The following code tried on the first online compiler google suggest me prints

v1 > v2: 0
v1 < v2: 1

when operator bool() is commented and

v1 > v2: 0
v1 < v2: 0

when it's uncommented.

#include <iostream>
#include <vector>

class T {
    int _value;
    constexpr T(int value) : _value(value) {}
    constexpr bool operator==(const T rhs) const { return _value == rhs._value; }
    constexpr bool operator!=(const T rhs) const { return _value != rhs._value; }
    constexpr bool operator <(const T rhs) const { return _value  < rhs._value; }
    constexpr bool operator >(const T rhs) const { return _value  > rhs._value; }
    //constexpr operator bool() const { return _value; } // <-- breaks comparison

int main()
    auto v1 = std::vector<T>{1,2,3};
    auto v2 = std::vector<T>{1,2,9};
    std::cout << "v1 > v2: " << (v1 > v2) << std::endl;
    std::cout << "v1 < v2: " << (v1 < v2) << std::endl;
    return 0;

This appears to be true only starting from C++20. What's changed underneath in std::vector?

  • 2
    The comparison uses synth-three-way since C++20, which prefers <=> over <.
    – cpplearner
    Apr 18 at 10:47
  • 6
    Aside: implicit conversions are not your friends. Apr 18 at 10:52
  • Still, he is providing an operator<, so what's the explanation-chain that makes it work or not work, depending on whether operator bool is there or not? Apr 18 at 11:04
  • 1
    Side note, in your case it would be enough to just constexpr auto operator<=>(const T& rhs) const = default;. No need to define each operator by hand.
    – pptaszni
    Apr 18 at 11:12
  • 2
    @ChristianStieber Think about what x <=> y can mean here. There's no candidate for x.operator<=>(y). But there is one for operator<=>(x, y) - which is operator<=>((bool)x, (bool)y). There's no way to differentiate in the language between "operator<=> works because you provided it" and "operator<=> works because you inherited it from an implicit conversion but you really had meant to use operator<".
    – Barry
    Apr 18 at 13:15

1 Answer 1


C++20 replaces the individual <,<=,>,>= operators of std::vector (and of many other standard classes) with a single <=>.

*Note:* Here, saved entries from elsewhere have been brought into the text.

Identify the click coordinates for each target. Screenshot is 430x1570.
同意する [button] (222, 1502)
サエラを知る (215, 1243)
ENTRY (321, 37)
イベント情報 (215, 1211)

Internally it tries to use <=> to compare the elements, and falls back to the old operators if the type doesn't overload <=>.

Since you have a non-explicit operator bool, applying <=> converts both operands to bool and compares those. The fix is to make operator bool explicit (which is a good idea in general) (so that <=> fails and vector falls back to the old operators), and/or replace <,<=,>,>= with <=> (which is also a good idea in general).